Title:Identification of IL7RA Risk Alleles for Rapid Progression During HIV-1 Infection: A Comprehensive Study in the GRIV Cohort
Volume: 10
Issue: 2
Author(s): Sophie Limou, Giovanna Melica, Cedric Coulonges, Jean-Daniel Lelievre, Herve Do, Steven McGinn, Ivo G. Gut, Yves Levy and Jean-Francois Zagury
Affiliation:
Keywords:
Genetic association study, haplotype, HIV, IL7RA, rapid progression, SNP, T cell homeostasis
Abstract: Interleukin 7 (IL7) is a critical factor for lymphocyte homeostasis. A dysfunction of the IL7/IL7R pathway has
previously been described in HIV-1 infection, and promising results were observed in recent analyses of IL7 for
therapeutic use in HIV infected individuals. However, further investigations are still warranted to understand the possible
roles of this cytokine. Here, we explored whether the IL7 and IL7RA genetic polymorphisms were associated with the
progression of HIV infection. We extensively genotyped the IL7 and IL7RA genes in the GRIV (Genomics of Resistance
to Immunodeficiency Virus) cohort, composed of patients with extreme progression profiles - long-term non (LTNP) and
rapid (RP) progressors -, and in a healthy control group (CTR).
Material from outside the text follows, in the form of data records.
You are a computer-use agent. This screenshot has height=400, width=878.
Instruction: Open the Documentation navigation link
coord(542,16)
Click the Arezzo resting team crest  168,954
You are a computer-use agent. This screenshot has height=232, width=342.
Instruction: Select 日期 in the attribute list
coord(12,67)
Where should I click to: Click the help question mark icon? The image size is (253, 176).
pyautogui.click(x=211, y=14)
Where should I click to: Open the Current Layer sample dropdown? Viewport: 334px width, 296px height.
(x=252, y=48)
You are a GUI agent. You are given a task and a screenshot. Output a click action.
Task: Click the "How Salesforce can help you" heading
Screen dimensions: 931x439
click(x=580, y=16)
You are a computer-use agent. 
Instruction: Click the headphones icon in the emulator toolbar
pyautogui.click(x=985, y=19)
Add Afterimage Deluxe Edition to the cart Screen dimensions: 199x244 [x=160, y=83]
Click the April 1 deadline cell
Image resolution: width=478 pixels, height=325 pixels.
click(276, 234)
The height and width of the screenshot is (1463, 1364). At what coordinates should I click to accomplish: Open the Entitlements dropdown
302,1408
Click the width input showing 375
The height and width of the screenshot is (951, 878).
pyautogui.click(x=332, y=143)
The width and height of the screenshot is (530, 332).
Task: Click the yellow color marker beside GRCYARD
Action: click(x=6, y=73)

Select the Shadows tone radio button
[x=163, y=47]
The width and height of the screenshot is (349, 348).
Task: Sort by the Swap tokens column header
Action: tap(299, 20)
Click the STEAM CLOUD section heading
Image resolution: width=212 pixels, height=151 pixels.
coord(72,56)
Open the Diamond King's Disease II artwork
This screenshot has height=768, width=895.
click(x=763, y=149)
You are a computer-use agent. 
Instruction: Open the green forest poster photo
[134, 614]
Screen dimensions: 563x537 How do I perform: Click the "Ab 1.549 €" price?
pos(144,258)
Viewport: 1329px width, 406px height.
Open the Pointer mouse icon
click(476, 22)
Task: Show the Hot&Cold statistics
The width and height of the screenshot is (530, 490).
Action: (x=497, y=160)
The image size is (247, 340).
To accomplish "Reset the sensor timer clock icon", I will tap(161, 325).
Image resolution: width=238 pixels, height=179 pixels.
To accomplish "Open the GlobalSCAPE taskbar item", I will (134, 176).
Statistical case-control analyses were performed using the
Fisher’s exact test, comparing either LTNP vs CTR or RP vs CTR. Three IL7RA SNPs (single nucleotide polymorphisms -
rs7701176, rs987106 and rs10491434), but no IL7 SNPs, were significantly associated with rapid disease progression
(P<0.01). In a multi-marker analysis focusing on functional variants, a strong association between an IL7RA haplotype
and rapid progression was observed (P=5.59x10-3). In summary, our comprehensive genetic study revealed three SNPs
and a risk of haplotype associated with rapid progression to AIDS in the IL7RA gene. Interestingly, the haplotype is
composed of SNPs previously identified in other inflammatory diseases (e.g., multiple sclerosis) by GWAS and by
functional studies. Our results contribute to the growing understanding of the role of IL7/IL7R in HIV disease
progression, and more widely, in CD4+ T cell homeostasis.